**Written problem 1:**
In the bitmask article, what bitwise operation is applied to an all-ones bitmask to check whether every bit is turned on?
--- START Passage provided ---
So an overly flashy title from one of my articles six years ago finally bit me in the back side... 😅
Bitmasks: A very esoteric (and impractical) way of managing booleans
Basti Ortiz ・ Oct 28 '18
In my defense, this was written by my naive 2018 self. Six years and one computer science degree later, I have vastly changed my perspective on this. This is why we are going in the completely opposite direction. In this article, we will discuss why bitmasks are not so esoteric and impractical after all.
Parallelized Truth-Checking
Let's go back to the example used in the original article.
const config = {
isOnline: true,
isFullscreen: false,
hasAudio: true,
hasPremiumAccount: false,
canSendTelemetry: true,
};
Now suppose that we are tasked to check if all of these flags are true
. In a world without bitmasks, we may end up with the following solution:
function isAllTrue(flags: boolean[]) {
for (const flag of flags)
if (!flag) return false;
return true;
// ALTERNATE:
// return flags.every(flag => flag);
}
isAllTrue(Object.values(config)); // false
This is great and all. Some may even consider its alternate one-line version the epitome of clean JavaScript code. After all, who could say no to the Array#every
method?
But unfortunately, as we increase the number of flags in config
, our O(n)
solution eventually shows its cracks. Of course in practice, it is rare for a config
object to scale up to a million flags. At that point, there are bigger architectural decisions that need to be reconsidered.
Nevertheless, for the sake of argument, we are left asking: is there a more efficient way to do this? Yes, as a matter of fact, there is an O(1)
solution to this problem: bitmasks!
Bitmasks enable us to simultaneously query all of the bits in an integer in a single CPU instruction. Since we are interested in checking if all the bits are turned on, we simply have to apply a bitwise-AND
on an all-ones bitmask (i.e., 0b1111...1111
).
// ASSUME: We have a way to convert the
// `config` to its bitwise representation.
function isAllTrue(flags: number) {
// Explicitly convert to an integer just in case.
// https://tc39.es/ecma262/#sec-numberbitwiseop
const bits = flags | 0;
// Obtain a bitmask where all bits are ones.
--- END Passage provided ---
--- START Extracted information ---
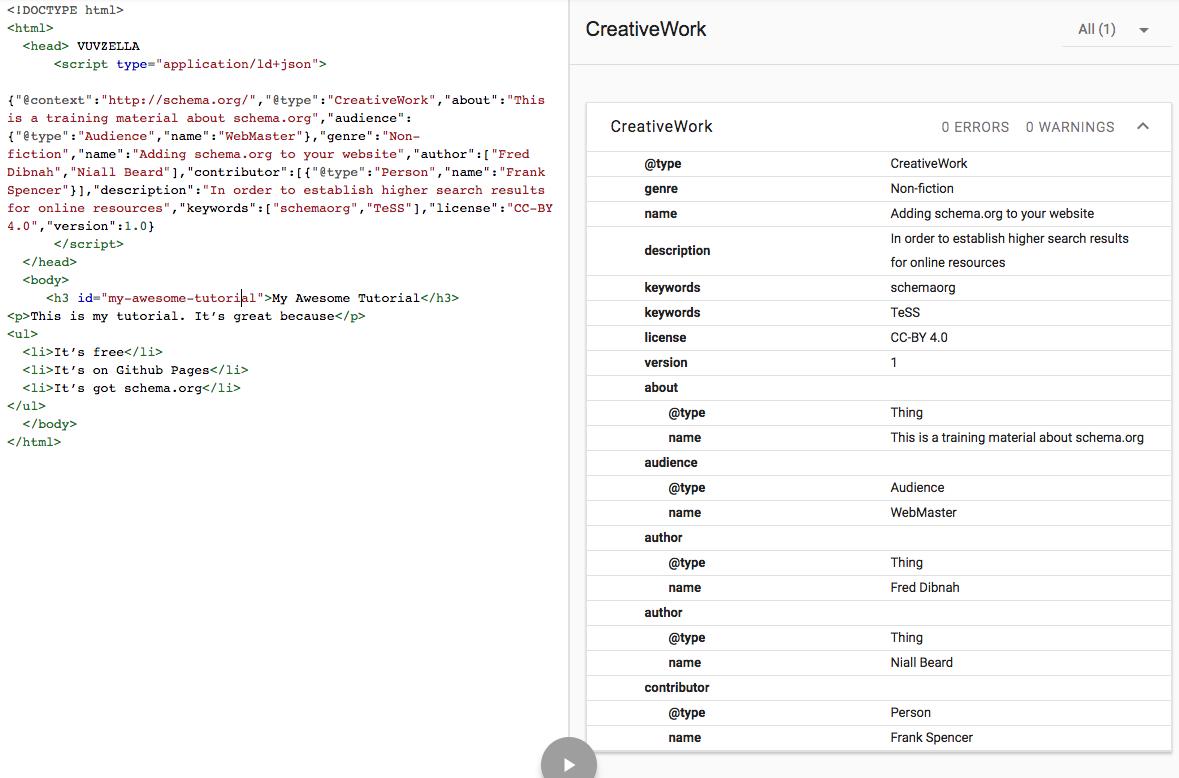The width and height of the screenshot is (1179, 778).
Task: Click the "0 ERRORS" label
Action: click(975, 127)
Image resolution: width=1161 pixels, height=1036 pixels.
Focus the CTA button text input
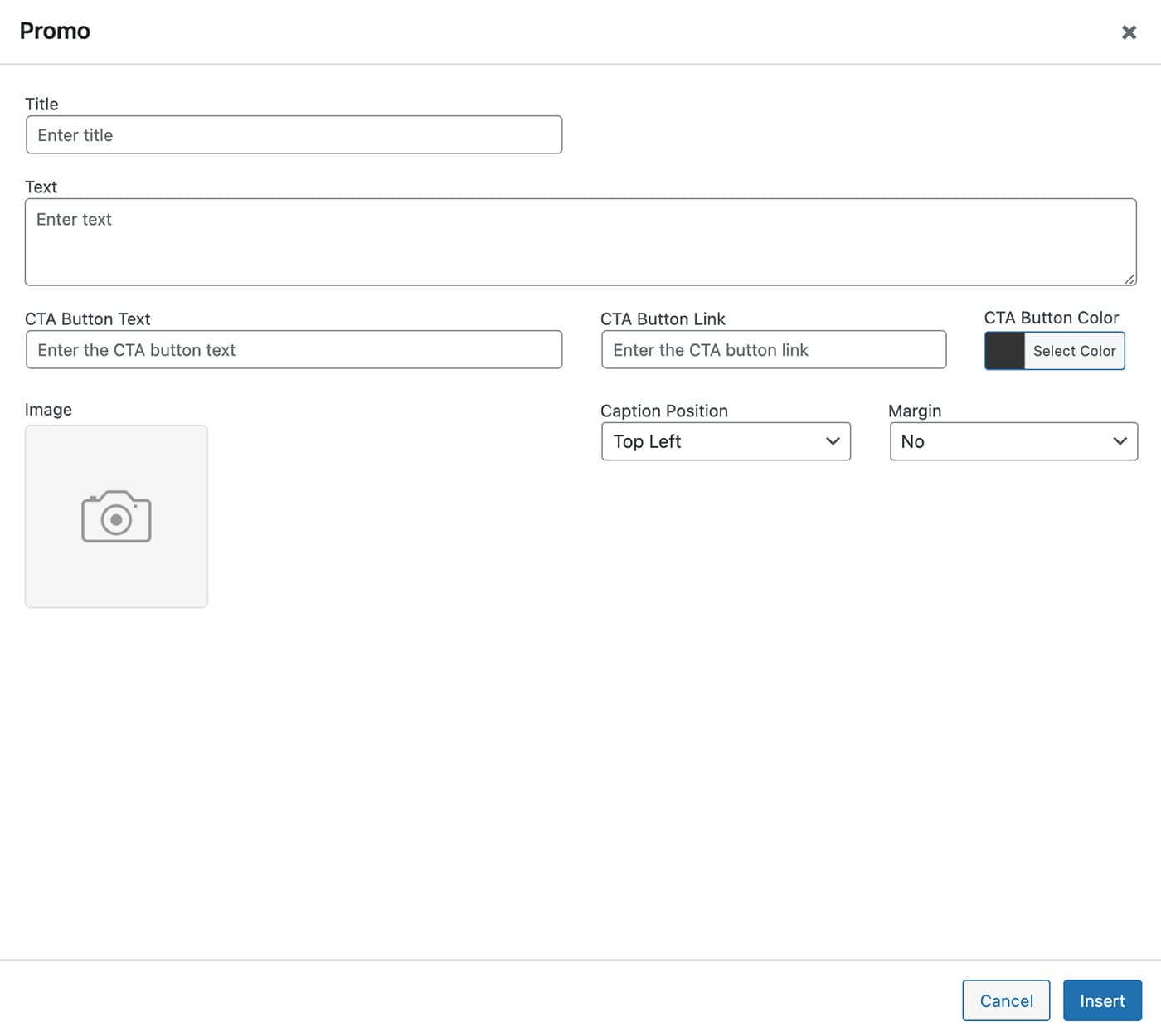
--- END Extracted information ---
**Written problem 2:**
In the listing, begin at the line that has "Image resolution: width=1161" and stop after the final line of the listing. Reproduce those lines with "Focus" replaced by "Select", and omit the pictures.

**Written reply 1:**
A bitwise-AND.

**Written reply 2:**
Image resolution: width=1161 pixels, height=1036 pixels.
Select the CTA button text input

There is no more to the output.